## What the task requires:
Transcribe the entries exactly as each line appears.
-------------------------
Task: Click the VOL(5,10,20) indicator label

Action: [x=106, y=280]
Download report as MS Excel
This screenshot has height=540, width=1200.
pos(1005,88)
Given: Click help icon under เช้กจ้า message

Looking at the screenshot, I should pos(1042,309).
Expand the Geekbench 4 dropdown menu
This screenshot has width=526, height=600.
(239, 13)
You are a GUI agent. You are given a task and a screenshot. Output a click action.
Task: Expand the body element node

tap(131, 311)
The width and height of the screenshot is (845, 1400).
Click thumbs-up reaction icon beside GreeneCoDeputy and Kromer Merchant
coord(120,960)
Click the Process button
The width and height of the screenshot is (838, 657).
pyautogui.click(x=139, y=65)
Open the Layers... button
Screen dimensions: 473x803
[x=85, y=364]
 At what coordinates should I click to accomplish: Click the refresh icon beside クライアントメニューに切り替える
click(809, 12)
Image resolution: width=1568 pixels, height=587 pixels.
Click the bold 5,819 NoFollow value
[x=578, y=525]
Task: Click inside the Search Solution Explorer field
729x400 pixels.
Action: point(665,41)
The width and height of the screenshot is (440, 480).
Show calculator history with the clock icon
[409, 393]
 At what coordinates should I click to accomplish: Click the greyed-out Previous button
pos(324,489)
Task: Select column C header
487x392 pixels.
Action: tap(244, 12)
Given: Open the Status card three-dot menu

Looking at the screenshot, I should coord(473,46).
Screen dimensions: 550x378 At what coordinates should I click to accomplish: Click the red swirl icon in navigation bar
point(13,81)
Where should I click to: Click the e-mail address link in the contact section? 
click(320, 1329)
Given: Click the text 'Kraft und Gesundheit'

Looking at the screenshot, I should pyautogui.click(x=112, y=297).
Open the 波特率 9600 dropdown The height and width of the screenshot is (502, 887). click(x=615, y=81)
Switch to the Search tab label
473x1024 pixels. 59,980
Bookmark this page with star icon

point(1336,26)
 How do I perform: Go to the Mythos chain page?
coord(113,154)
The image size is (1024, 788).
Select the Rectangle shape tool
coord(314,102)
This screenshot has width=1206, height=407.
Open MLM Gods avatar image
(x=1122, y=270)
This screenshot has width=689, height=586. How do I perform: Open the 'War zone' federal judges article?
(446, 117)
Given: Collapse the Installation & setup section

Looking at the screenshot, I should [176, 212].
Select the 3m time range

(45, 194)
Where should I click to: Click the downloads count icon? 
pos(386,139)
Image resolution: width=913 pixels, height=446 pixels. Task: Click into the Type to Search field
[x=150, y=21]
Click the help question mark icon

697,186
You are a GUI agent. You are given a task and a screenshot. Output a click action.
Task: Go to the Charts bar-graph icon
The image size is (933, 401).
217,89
-------------------------
## Written solution:
Task: Click the VOL(5,10,20) indicator label

Action: [x=106, y=280]
Download report as MS Excel
This screenshot has height=540, width=1200.
pos(1005,88)
Given: Click help icon under เช้กจ้า message

Looking at the screenshot, I should pos(1042,309).
Expand the Geekbench 4 dropdown menu
This screenshot has width=526, height=600.
(239, 13)
You are a GUI agent. You are given a task and a screenshot. Output a click action.
Task: Expand the body element node

tap(131, 311)
The width and height of the screenshot is (845, 1400).
Click thumbs-up reaction icon beside GreeneCoDeputy and Kromer Merchant
coord(120,960)
Click the Process button
The width and height of the screenshot is (838, 657).
pyautogui.click(x=139, y=65)
Open the Layers... button
Screen dimensions: 473x803
[x=85, y=364]
 At what coordinates should I click to accomplish: Click the refresh icon beside クライアントメニューに切り替える
click(809, 12)
Image resolution: width=1568 pixels, height=587 pixels.
Click the bold 5,819 NoFollow value
[x=578, y=525]
Task: Click inside the Search Solution Explorer field
729x400 pixels.
Action: point(665,41)
The width and height of the screenshot is (440, 480).
Show calculator history with the clock icon
[409, 393]
 At what coordinates should I click to accomplish: Click the greyed-out Previous button
pos(324,489)
Task: Select column C header
487x392 pixels.
Action: tap(244, 12)
Given: Open the Status card three-dot menu

Looking at the screenshot, I should coord(473,46).
Screen dimensions: 550x378 At what coordinates should I click to accomplish: Click the red swirl icon in navigation bar
point(13,81)
Where should I click to: Click the e-mail address link in the contact section? 
click(320, 1329)
Given: Click the text 'Kraft und Gesundheit'

Looking at the screenshot, I should pyautogui.click(x=112, y=297).
Open the 波特率 9600 dropdown The height and width of the screenshot is (502, 887). click(x=615, y=81)
Switch to the Search tab label
473x1024 pixels. 59,980
Bookmark this page with star icon

point(1336,26)
 How do I perform: Go to the Mythos chain page?
coord(113,154)
The image size is (1024, 788).
Select the Rectangle shape tool
coord(314,102)
This screenshot has width=1206, height=407.
Open MLM Gods avatar image
(x=1122, y=270)
This screenshot has width=689, height=586. How do I perform: Open the 'War zone' federal judges article?
(446, 117)
Given: Collapse the Installation & setup section

Looking at the screenshot, I should [176, 212].
Select the 3m time range

(45, 194)
Where should I click to: Click the downloads count icon? 
pos(386,139)
Image resolution: width=913 pixels, height=446 pixels. Task: Click into the Type to Search field
[x=150, y=21]
Click the help question mark icon

697,186
You are a GUI agent. You are given a task and a screenshot. Output a click action.
Task: Go to the Charts bar-graph icon
The image size is (933, 401).
217,89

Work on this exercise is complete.